気づけば男も女も常に交わる異形の怪物と成り果てた。
最後の1人がなった時、混沌に島は消えた。
隕石の中には別の生物も含まれていた。
それは触手で、何故か生き延びた人々に魔の手を伸ばす。
それはまず女を襲い、男は助けるも気づかない。
既に卵は植え付けられてしまっていることを。
とある避難所、それは目覚め、自分のつがいを堕とし、そして人々に手を伸ばした。
避難所と呼ばれたところから悲鳴が上がり、残ったのは触手に成り果てた男女のみであった。
男は星を見る。
そして地の星を見る。
「確かに人類最後の日よね」
男と交わりながら女はその生えた翼で空を飛び、ラッパを吹き鳴らす。
確かにそれは滅びの日であろう。
下を見ると、とある動物園では獣たちも人になり、同じように人も獣に成り果てた。
今や、動物園は新たな獣たちの交わりでいっぱいだった。
とある山ではキノコや植物が種を他に植え付けて仲間を増やしている。
人が大勢わたる交差点は、今や、多くの人々が交わり合う大乱交の場となっている。
気弱で夫の影に隠れがちだった後輩は、今や、豊かになったその胸で夫を搾り取っている。

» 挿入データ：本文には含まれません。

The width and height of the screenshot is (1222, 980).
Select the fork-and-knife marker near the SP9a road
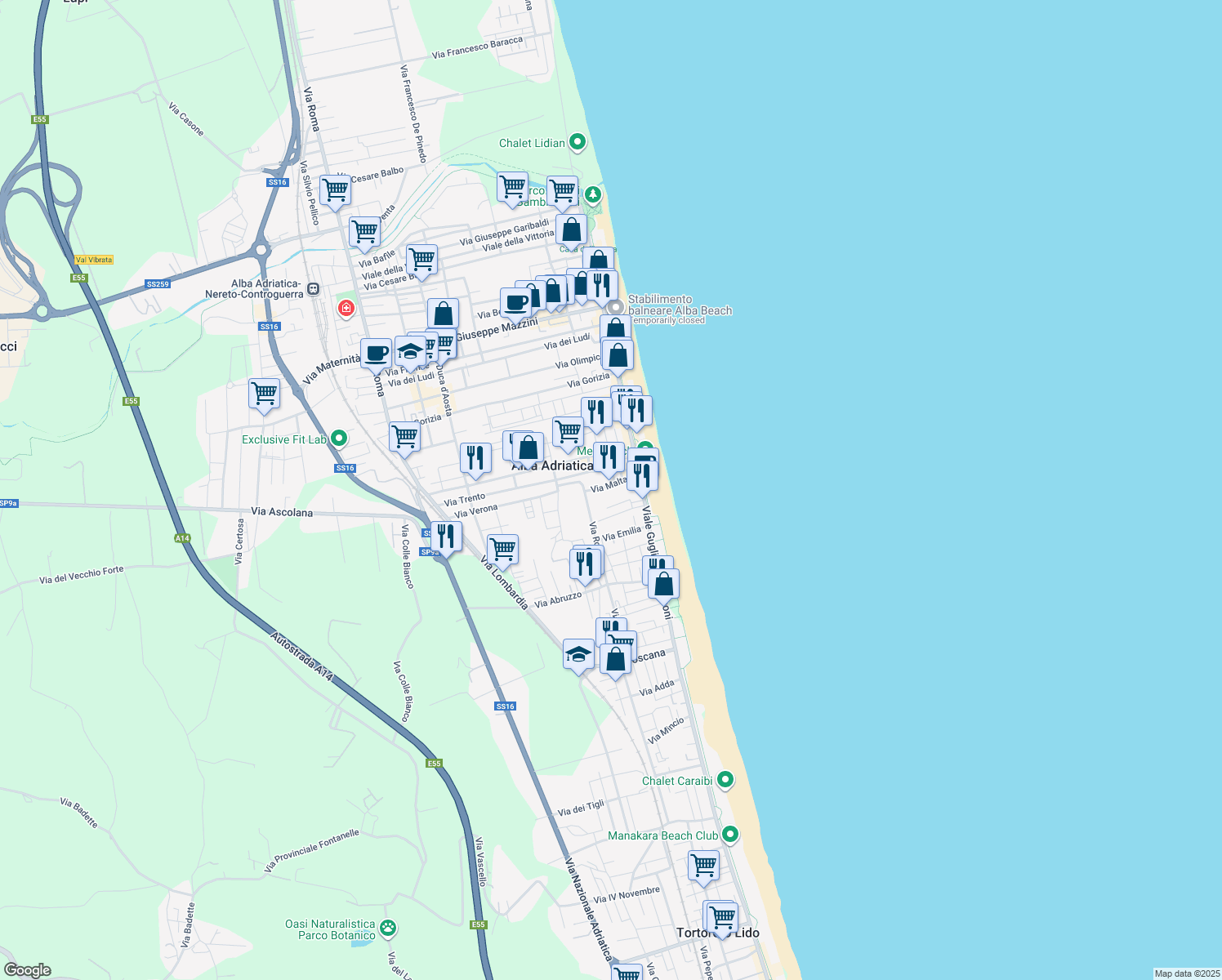tap(445, 535)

化粧気がない先輩は、長年好意を寄せていた上司を犯してキスしていく。
危険物は何故か人を傷つけず、堕とすものに変わっていく。
精液と愛液が地面に……、否、下にいた人にあたっていく。
老若男女、否、死者でさえ愛と快楽を交わして交わっていく。
見知らぬ他人はもちろん、家族に見守られながら。
「悲しみの終わりなんて嫌でしょう?」
そう言った彼女の顔が可愛くてキスして射精した。
そしてそれから数ヶ月後、人類の八割が万魔殿へと行った。
時が止まった世界で人々は延々とあの大乱交の場で交わり続けるのだろう。
残った二割は僅かに残った人類の歴史を良い形で残していくと決めた。
「ねえ、あなたは何故ここに留まったの?」
空でいつものように妻と交わりながら、妻は聞いてくる。
私は射精しながら答えた。
「星を見るのが好きだからかな」
滅亡は新しい種の時代の始まりでもある。
私にはこれからどうなるかわからない。
だが確実なのは愛と快楽に満ちた時代になるだろう。